## YOUR ASSIGNMENT
Some of the lines below need repeating. Reproduce exactly those between the lines holding "Given: Click the Leads funnel icon in sidebar" and "Viewport: 1512px width, 803px height.", inclusive.

## PROVIDED DATA
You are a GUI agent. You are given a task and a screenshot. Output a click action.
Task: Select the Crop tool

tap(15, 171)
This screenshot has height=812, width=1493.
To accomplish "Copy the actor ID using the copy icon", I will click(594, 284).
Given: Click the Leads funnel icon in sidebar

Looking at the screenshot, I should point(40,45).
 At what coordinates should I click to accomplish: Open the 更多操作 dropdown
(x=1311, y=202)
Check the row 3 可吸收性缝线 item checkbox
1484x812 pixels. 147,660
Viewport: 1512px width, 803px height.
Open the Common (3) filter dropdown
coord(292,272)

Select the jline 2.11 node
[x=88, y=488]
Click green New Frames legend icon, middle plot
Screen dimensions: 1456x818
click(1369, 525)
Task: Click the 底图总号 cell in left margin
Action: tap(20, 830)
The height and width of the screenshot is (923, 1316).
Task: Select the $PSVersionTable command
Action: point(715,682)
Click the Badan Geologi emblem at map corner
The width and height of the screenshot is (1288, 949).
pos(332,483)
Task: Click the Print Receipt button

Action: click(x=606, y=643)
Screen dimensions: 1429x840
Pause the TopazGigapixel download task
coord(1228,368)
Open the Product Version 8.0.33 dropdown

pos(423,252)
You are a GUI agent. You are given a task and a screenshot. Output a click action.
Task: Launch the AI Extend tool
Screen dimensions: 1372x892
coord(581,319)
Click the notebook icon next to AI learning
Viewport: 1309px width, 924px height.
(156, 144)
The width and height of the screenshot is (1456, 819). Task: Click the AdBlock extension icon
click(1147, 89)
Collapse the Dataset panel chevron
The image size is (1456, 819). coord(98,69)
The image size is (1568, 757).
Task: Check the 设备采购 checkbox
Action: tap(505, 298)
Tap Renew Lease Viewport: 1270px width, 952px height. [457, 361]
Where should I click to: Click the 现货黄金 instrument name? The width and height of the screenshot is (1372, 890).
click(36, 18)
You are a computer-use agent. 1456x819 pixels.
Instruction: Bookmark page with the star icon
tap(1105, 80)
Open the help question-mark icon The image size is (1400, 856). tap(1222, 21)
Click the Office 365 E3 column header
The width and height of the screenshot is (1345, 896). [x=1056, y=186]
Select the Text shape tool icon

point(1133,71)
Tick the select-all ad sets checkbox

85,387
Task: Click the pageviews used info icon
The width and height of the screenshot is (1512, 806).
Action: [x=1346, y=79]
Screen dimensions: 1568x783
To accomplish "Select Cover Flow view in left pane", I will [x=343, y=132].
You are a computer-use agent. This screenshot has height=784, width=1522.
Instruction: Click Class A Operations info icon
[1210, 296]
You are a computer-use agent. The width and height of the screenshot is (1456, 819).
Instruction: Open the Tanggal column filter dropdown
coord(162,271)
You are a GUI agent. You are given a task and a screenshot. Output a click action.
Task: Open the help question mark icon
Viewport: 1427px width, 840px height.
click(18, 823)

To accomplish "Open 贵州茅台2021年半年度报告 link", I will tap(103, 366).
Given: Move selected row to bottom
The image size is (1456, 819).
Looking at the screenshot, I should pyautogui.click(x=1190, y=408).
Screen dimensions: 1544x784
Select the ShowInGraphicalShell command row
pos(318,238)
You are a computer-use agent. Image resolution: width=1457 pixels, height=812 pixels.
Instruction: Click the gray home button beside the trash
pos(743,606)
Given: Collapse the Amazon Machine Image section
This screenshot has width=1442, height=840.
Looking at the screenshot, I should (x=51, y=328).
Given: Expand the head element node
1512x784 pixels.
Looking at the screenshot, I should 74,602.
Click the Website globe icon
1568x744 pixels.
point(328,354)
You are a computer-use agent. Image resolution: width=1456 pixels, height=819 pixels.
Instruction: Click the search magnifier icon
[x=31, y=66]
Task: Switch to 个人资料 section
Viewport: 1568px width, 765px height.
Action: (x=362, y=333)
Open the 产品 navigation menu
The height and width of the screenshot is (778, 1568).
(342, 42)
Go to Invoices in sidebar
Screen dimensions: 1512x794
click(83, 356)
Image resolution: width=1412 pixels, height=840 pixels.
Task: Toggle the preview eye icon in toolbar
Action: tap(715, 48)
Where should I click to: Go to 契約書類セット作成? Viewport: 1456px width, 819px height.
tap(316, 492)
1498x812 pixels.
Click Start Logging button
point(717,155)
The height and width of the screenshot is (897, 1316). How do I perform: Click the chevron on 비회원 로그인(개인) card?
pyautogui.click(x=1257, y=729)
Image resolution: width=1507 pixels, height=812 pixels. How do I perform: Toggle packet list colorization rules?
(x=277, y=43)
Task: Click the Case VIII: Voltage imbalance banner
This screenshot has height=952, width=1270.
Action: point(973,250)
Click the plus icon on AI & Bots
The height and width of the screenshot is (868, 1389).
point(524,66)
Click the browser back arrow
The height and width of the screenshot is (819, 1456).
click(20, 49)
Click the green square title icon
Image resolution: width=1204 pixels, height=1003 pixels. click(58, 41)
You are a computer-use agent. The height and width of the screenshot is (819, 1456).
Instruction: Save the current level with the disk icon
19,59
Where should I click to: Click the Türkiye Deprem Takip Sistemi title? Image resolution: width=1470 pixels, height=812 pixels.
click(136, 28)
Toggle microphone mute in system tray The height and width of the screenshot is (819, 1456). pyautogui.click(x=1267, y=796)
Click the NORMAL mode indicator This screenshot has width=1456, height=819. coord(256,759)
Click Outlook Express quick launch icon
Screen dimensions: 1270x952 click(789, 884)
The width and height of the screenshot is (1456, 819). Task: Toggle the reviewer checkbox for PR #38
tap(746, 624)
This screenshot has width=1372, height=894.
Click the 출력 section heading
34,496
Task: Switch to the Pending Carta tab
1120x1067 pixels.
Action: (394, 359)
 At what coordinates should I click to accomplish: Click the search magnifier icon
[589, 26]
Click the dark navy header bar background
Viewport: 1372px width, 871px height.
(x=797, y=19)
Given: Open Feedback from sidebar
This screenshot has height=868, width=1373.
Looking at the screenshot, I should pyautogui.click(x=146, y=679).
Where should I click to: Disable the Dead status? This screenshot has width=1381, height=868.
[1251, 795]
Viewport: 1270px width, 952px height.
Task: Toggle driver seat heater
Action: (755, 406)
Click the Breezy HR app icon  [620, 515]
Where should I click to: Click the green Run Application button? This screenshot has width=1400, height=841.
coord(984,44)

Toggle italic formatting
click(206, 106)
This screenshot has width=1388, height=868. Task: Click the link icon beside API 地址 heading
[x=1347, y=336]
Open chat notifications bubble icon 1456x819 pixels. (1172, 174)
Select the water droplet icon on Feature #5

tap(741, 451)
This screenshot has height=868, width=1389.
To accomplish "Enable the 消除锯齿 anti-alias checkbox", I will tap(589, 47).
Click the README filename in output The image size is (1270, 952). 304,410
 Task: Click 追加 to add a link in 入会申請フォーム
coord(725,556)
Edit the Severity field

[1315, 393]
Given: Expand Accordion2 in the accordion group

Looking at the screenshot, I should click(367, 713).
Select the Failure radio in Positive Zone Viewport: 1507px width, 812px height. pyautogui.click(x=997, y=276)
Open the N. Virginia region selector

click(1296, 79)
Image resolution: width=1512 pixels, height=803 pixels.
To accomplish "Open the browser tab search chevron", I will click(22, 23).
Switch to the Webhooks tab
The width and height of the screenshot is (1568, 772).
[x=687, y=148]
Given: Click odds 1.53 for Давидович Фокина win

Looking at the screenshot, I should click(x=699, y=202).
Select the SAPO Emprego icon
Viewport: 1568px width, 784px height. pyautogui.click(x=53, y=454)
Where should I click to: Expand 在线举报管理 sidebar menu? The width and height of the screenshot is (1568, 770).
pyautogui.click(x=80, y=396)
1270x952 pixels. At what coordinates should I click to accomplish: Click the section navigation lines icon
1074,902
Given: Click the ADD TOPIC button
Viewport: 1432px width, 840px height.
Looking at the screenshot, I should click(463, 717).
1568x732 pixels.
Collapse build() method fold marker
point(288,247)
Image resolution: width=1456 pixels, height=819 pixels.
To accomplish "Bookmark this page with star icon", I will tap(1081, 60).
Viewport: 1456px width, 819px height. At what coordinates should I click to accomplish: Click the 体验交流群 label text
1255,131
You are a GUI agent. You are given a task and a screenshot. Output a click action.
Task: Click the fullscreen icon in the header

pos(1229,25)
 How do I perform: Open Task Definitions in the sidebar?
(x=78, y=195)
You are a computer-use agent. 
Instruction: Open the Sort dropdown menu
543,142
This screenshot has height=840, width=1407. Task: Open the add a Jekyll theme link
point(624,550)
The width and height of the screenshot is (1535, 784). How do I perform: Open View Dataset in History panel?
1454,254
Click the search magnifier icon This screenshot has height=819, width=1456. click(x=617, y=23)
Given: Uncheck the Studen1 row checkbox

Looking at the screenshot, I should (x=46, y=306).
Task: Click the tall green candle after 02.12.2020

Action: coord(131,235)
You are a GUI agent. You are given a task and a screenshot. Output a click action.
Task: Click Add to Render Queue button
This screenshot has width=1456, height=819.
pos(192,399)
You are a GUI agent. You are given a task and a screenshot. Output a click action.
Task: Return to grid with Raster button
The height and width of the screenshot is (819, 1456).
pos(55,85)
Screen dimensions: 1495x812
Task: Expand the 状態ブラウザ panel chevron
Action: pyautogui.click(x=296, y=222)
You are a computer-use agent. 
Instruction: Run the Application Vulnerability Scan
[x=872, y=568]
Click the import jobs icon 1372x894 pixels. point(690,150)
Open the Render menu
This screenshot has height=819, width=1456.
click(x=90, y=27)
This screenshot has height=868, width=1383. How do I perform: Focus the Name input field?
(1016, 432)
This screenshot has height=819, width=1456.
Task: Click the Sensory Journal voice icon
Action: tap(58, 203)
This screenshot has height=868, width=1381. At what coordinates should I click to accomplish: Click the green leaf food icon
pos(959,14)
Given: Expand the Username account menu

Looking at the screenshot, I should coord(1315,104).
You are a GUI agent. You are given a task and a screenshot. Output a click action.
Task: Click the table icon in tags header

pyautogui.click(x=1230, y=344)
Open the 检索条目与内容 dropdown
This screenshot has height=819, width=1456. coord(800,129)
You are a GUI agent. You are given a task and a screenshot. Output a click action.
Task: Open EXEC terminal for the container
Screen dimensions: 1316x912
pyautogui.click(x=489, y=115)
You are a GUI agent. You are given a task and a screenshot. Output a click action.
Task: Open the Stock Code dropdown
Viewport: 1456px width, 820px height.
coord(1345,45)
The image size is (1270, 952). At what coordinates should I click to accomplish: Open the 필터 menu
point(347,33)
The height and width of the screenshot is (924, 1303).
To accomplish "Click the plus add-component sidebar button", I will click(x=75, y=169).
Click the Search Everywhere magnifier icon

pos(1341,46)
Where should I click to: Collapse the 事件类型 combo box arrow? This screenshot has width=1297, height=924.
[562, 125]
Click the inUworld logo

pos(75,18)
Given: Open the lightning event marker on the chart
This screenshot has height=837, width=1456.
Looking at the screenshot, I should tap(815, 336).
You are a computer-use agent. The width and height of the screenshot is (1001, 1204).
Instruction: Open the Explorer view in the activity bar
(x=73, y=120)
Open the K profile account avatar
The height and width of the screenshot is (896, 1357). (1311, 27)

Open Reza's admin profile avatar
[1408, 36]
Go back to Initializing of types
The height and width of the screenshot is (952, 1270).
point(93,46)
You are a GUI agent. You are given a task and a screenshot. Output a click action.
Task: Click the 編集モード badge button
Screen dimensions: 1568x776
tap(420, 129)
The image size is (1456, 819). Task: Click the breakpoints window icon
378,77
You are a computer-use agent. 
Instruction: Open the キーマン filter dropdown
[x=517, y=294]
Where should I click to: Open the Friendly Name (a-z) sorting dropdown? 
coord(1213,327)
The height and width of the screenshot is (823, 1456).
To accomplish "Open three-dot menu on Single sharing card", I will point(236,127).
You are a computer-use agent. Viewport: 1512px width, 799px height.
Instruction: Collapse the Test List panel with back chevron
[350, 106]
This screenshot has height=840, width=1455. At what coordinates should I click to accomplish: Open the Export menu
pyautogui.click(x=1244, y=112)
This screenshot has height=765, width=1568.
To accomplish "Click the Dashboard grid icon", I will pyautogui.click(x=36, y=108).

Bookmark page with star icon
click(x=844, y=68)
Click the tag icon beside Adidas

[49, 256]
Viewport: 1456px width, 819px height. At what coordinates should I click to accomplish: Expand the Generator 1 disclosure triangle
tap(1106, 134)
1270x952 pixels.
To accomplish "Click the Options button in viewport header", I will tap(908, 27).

## RESPONSE TO THIS TASK
Given: Click the Leads funnel icon in sidebar

Looking at the screenshot, I should point(40,45).
 At what coordinates should I click to accomplish: Open the 更多操作 dropdown
(x=1311, y=202)
Check the row 3 可吸收性缝线 item checkbox
1484x812 pixels. 147,660
Viewport: 1512px width, 803px height.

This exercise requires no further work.